ISIS prisoners in Syria getting short sentences and art classes in rehabilitation effort

ISIS fighters in northwestern Syria are being given short prison sentences and therapeutic art classes in an effort to rehabilitate them.

While prisoners in Iraq are held in squalor, subjected to torture, and even killed, Syrian Kurdish authorities take a different approach to justice that includes papier-mâché models of birds and flowers. The Kurds hope the unique rehab program will prevent a resurgence of the terrorist group after the fall of its land caliphate in Iraq and Syria.

“If I sentence a man to death, I am spreading hate. We want to give people reasons to trust us,” Khaled Barjas Ali, a senior judge in the Kurdish administration’s courts, told the Washington Post. “If you take revenge, people will be radicalized. But with reconciliation we are sure we can finish the problem.”

A prison holding 400 inmates is located in Qamishli, a Syrian city close to the Turkish border. The Kurds took control of the city and prison in 2012 after Syrian rebels declared the independence of Rojava, which makes up most of northwestern Syria. Officially, the Kurdish authority is not a recognized government, meaning the prison has limited resources, but inmates are provided medical and dental care, as well as an in-house barber shop.
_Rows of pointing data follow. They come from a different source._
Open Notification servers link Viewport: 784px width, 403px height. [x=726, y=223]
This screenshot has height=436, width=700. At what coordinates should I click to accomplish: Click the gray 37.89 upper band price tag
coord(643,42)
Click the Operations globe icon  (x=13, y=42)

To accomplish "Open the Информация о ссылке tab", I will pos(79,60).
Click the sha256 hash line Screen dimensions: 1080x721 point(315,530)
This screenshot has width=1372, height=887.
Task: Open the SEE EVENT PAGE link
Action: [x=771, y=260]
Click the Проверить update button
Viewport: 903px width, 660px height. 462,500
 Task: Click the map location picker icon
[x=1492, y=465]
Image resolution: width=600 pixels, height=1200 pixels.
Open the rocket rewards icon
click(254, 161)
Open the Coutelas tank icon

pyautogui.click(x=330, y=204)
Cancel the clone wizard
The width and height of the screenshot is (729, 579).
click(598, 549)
The Kurds have installed a de facto court to pronounce sentences, which often run about two years. The toughest sentences extend to 20 and are reserved for the few fighters guilty of the most heinous crimes. No prisoners have been sentenced to death, a reflection of the Kurds’ left-wing ideology. A classroom in the prison features books by Abdullah Ocalan, the founder of the militant Kurdistan Workers’ Party or PKK , to which Turkish officials have accused Syrian Kurds of having ties.

How to rehabilitate members of one of the world’s most violent terrorist groups remains an open question. Adding to the problem is the resiliency of ISIS itself. While the group’s land caliphate has been defeated, it persists in small pockets across Syria and Iraq. Authorities in both countries continue to encounter sleeper cells, some of which still carry out attacks. Terrorism experts are concerned that the group is reverting back to its roots as an insurgency in preparation for a future offensive.

“To me, they’re not isolated pockets of surviving ISIS remnants but rather a reconstituting insurgent force akin to the force, for instance, that the U.S. faced in Iraq during the [2007] surge,” Jennifer Cafarella, research director for the Institute for the Study of War, told the Washington Examiner.

There are concerns that some of the ISIS prisoners in Qamishli could be part of such a resurgent ISIS.

“Of course there are some who still love Daesh,” Haval Mohammed, the prison’s director, told the Post, using an Arabic name for ISIS.